__TASK DETAILS__: Copy word for word everything from the start of the records down to the line with "Action: click(x=30, y=240)", keeping both ends. Leave the pictures out.

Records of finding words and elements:
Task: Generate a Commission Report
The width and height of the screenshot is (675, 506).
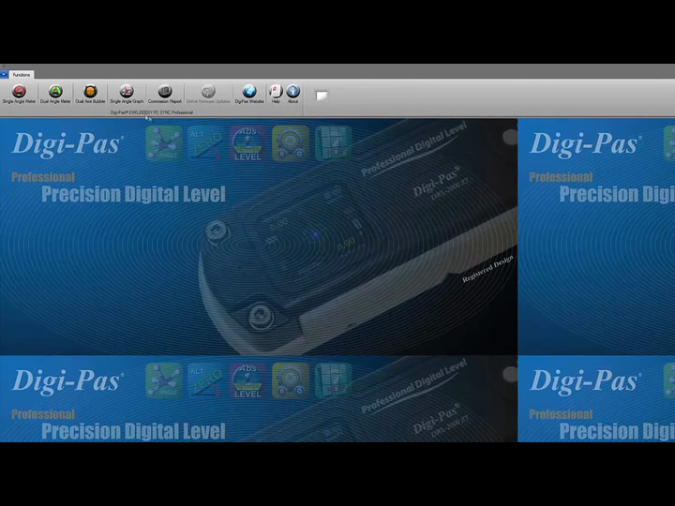Action: pos(165,93)
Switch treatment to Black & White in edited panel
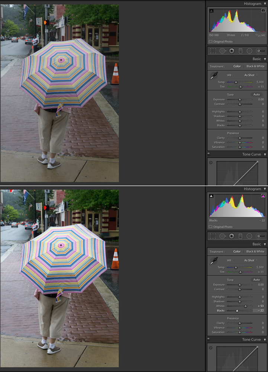This screenshot has width=268, height=372. pos(255,251)
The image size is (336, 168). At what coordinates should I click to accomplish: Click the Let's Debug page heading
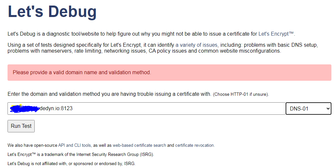click(x=52, y=11)
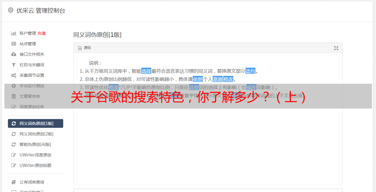
Task: Open UWriter深度原创 page
Action: coord(35,155)
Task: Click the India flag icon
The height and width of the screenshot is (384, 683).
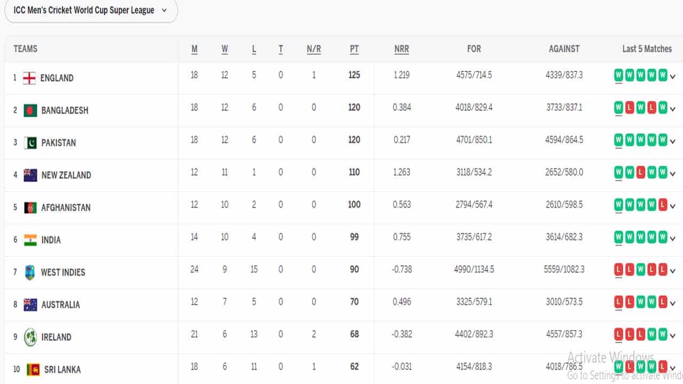Action: click(x=30, y=240)
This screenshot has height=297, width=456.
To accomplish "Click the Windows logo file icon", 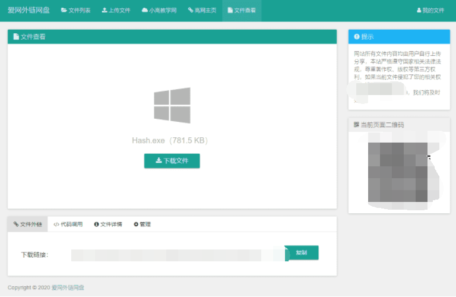I will coord(172,106).
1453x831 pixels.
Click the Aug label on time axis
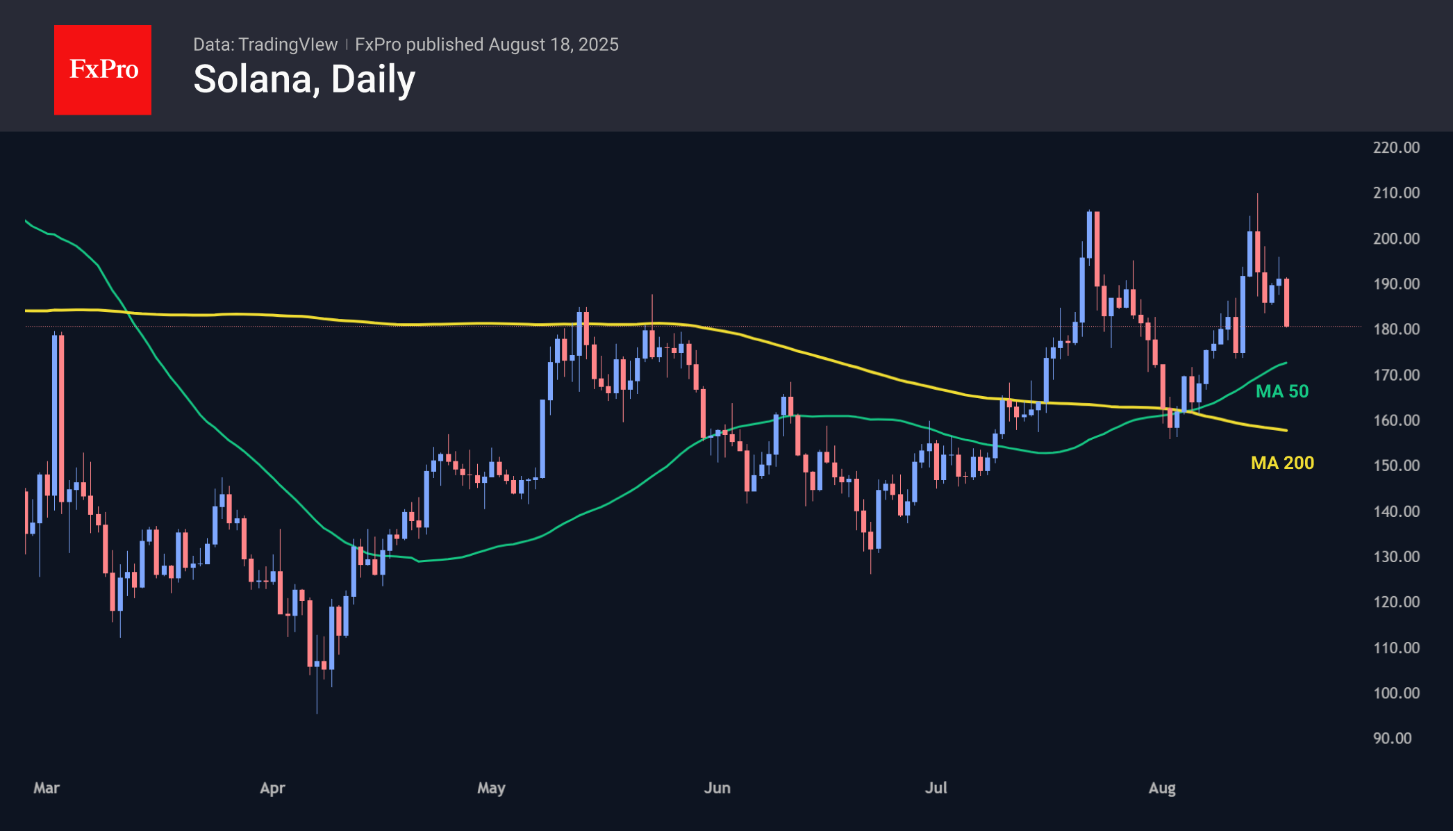[1162, 788]
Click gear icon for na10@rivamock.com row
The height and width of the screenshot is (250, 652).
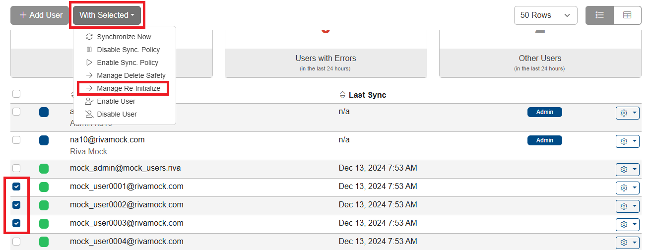pos(624,141)
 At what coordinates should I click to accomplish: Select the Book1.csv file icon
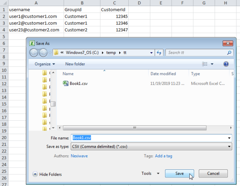[x=66, y=83]
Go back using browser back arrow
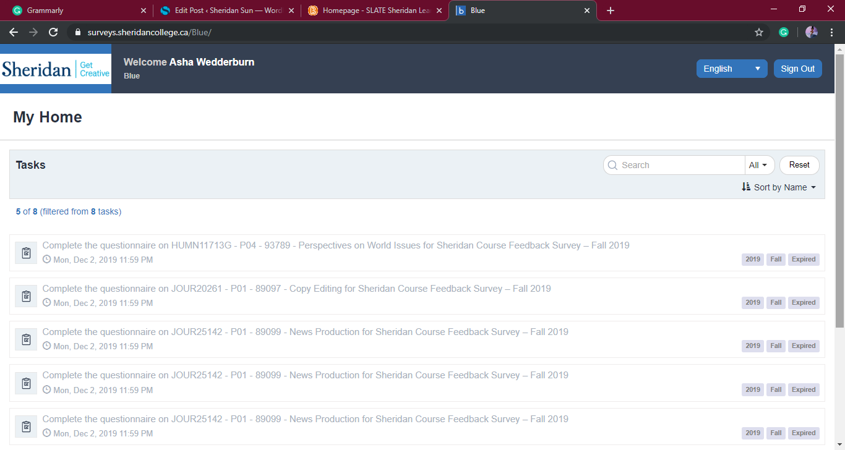Image resolution: width=845 pixels, height=450 pixels. [14, 32]
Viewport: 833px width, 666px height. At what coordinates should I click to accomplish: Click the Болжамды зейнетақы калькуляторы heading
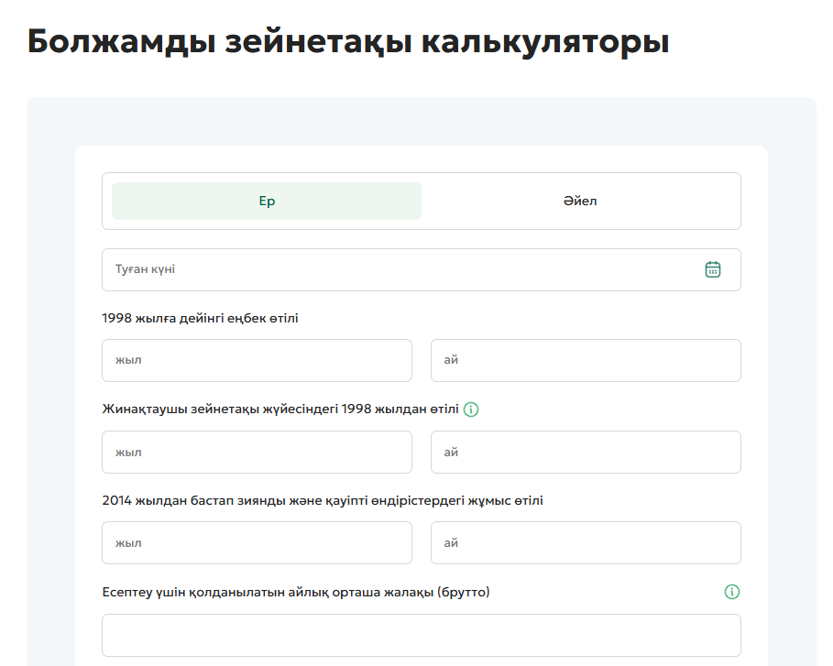347,43
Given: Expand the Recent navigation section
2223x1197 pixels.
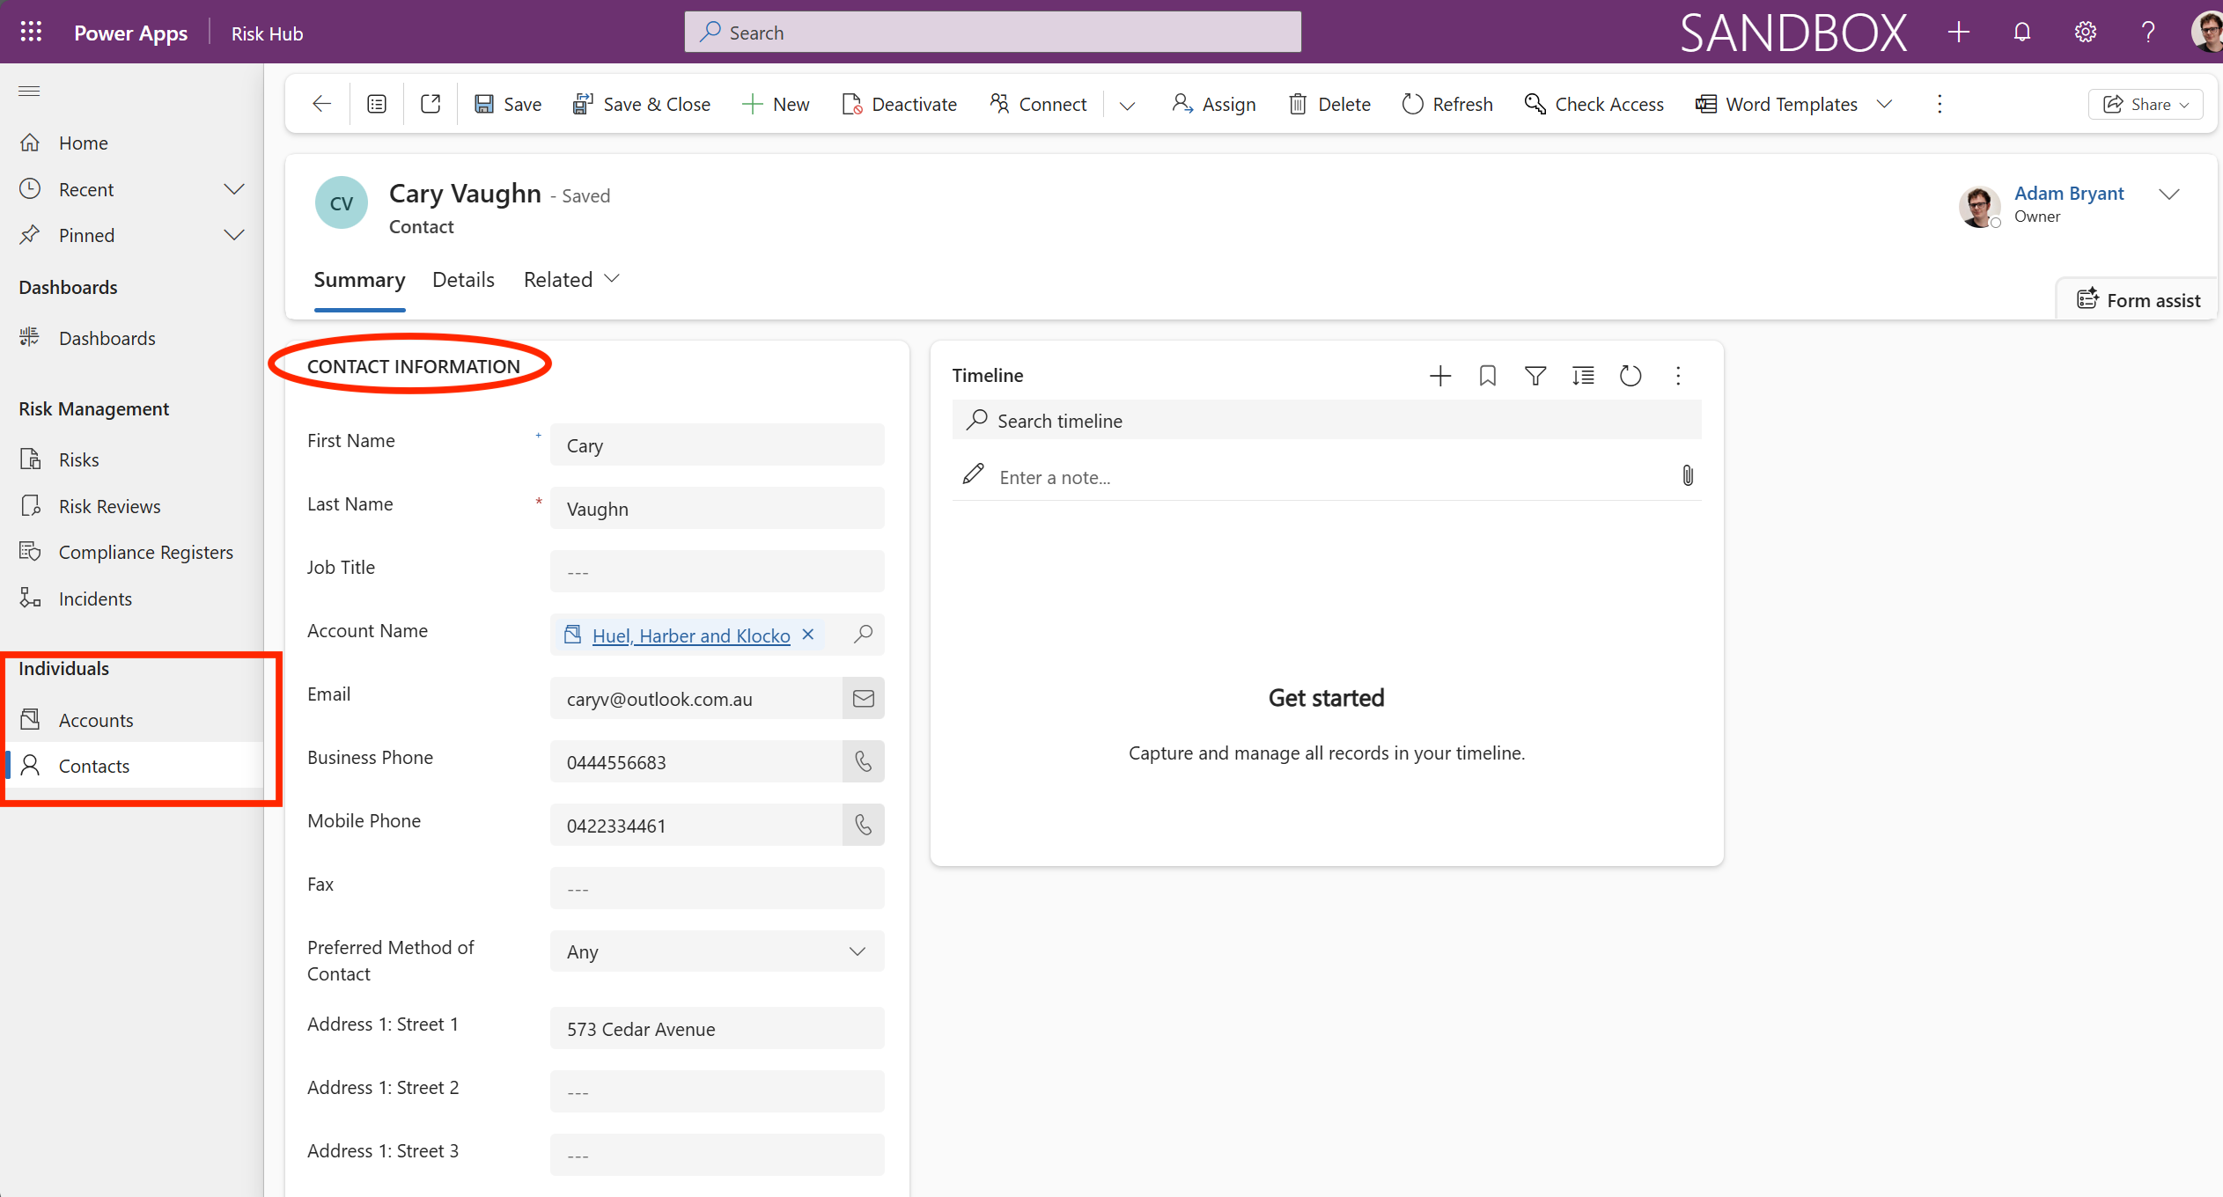Looking at the screenshot, I should [233, 189].
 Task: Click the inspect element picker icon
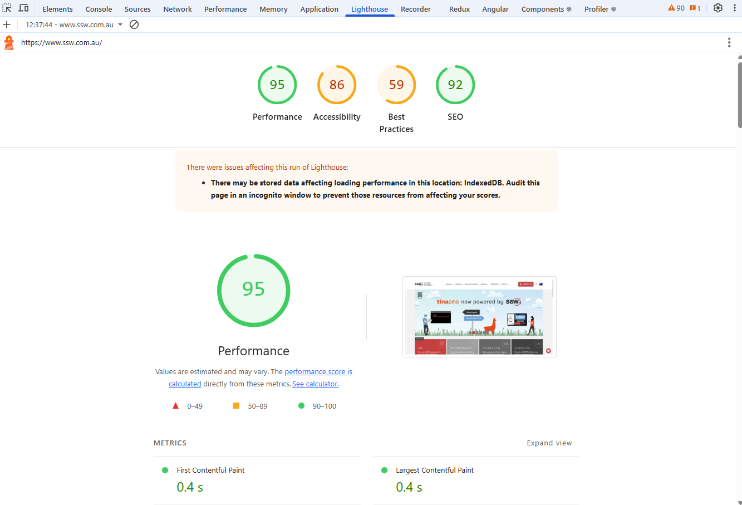(7, 8)
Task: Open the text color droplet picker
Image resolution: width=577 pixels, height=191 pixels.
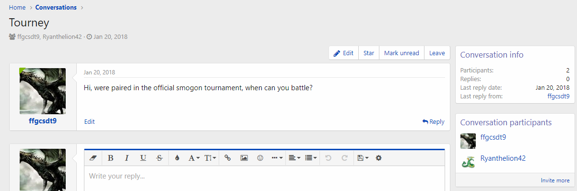Action: click(177, 157)
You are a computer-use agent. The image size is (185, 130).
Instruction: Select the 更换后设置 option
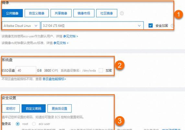tap(60, 108)
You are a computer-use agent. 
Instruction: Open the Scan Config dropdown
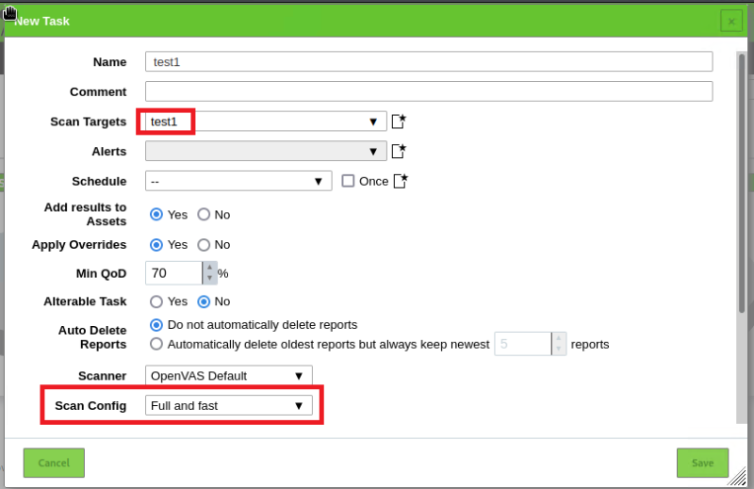point(229,405)
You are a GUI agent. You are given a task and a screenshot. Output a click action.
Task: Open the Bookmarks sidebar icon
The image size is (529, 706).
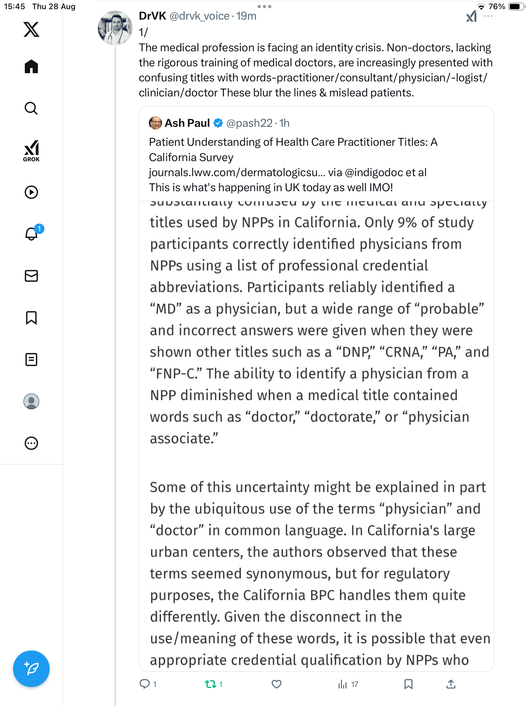point(31,318)
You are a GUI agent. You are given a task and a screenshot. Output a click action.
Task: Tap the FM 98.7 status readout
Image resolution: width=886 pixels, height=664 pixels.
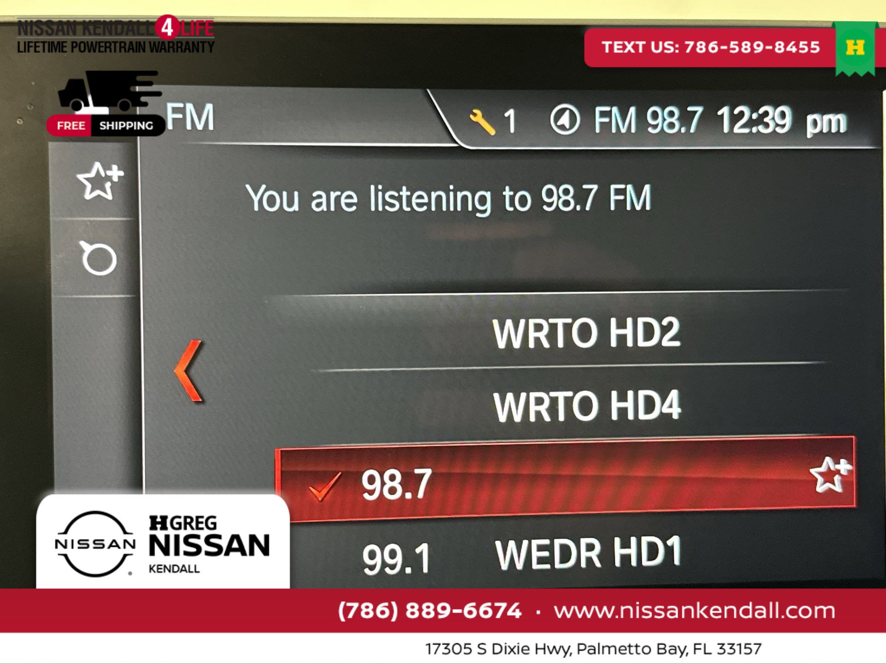click(648, 121)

__THE REPLY__:
Task: Generate a Commission Report
The width and height of the screenshot is (675, 506).
Action: pos(165,93)
Switch treatment to Black & White in edited panel
This screenshot has width=268, height=372. pos(255,251)
The image size is (336, 168). At what coordinates should I click to accomplish: Click the Let's Debug page heading
click(x=52, y=11)
Task: Open UWriter深度原创 page
Action: coord(35,155)
Task: Click the India flag icon
The height and width of the screenshot is (384, 683).
Action: click(x=30, y=240)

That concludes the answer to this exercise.